Malcom Gladwell defines a tipping point as a sociological term, “the moment of critical mass, the threshold, the boiling point. Tipping points are “the levels at which the momentum for change becomes unstoppable.” Joe Marchese said back in October that:

 As advertisers and agencies rely ever increasingly on individuals to pass along their marketing message, the advertising and marketing messages themselves must now achieve their own tipping points within the social media communities in order for marketing and advertising to continue to be an effective tool for brand advertisers.

Ok I get that. Perhaps advertisers and marketers have reached the tipping point in regards to how they are reaching the users of social networks, but ultimately I think they haven’t reached that point. I think the conversations that abound right now are of a substance that says, this is the conversation, do you know how to join it? Do you know how to leverage it? Are you aware of how it works? Do you get that the conversation does not start with your brand, it starts with the people that dig your brand?

As a marketer, you need to listen before you speak.

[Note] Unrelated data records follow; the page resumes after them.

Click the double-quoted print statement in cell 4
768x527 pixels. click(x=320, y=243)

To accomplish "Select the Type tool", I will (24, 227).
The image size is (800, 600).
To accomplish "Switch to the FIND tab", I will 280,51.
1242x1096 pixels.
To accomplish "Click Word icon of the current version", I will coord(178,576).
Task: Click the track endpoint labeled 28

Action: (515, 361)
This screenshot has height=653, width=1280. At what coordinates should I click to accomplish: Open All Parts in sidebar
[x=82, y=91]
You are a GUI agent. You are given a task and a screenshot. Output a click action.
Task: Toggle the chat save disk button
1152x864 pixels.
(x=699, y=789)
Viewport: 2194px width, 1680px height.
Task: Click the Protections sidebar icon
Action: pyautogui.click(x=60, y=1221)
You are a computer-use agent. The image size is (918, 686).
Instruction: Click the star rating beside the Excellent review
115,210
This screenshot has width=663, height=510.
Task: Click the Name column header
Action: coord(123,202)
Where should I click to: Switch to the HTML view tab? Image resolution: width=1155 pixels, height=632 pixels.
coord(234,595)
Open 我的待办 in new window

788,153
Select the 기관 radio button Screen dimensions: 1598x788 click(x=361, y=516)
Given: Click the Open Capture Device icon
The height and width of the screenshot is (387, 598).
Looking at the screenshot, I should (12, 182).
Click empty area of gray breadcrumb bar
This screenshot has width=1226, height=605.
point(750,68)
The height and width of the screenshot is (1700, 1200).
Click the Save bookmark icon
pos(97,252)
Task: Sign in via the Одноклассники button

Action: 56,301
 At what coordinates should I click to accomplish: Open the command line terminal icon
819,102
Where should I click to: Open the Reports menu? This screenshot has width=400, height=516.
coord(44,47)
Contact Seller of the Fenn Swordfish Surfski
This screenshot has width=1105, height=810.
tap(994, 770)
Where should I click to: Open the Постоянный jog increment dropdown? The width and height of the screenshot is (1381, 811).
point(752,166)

The answer for me is that no, marketers, and branders do not completely “Get it”. Thus the need for the social media evangelists, the brand evangelists, and the Seth Godins of the world to dumb it down for us and for them.  Why do they have to dumb it down? Because we, they, us, just cannot completely wrap our hands, our arms, our minds, arounud the monolithic beast that is the social networking phenomenon. There are a lot of moving parts. And I find myself daily explaining “it” to n00bs and people who actually know more than they let on.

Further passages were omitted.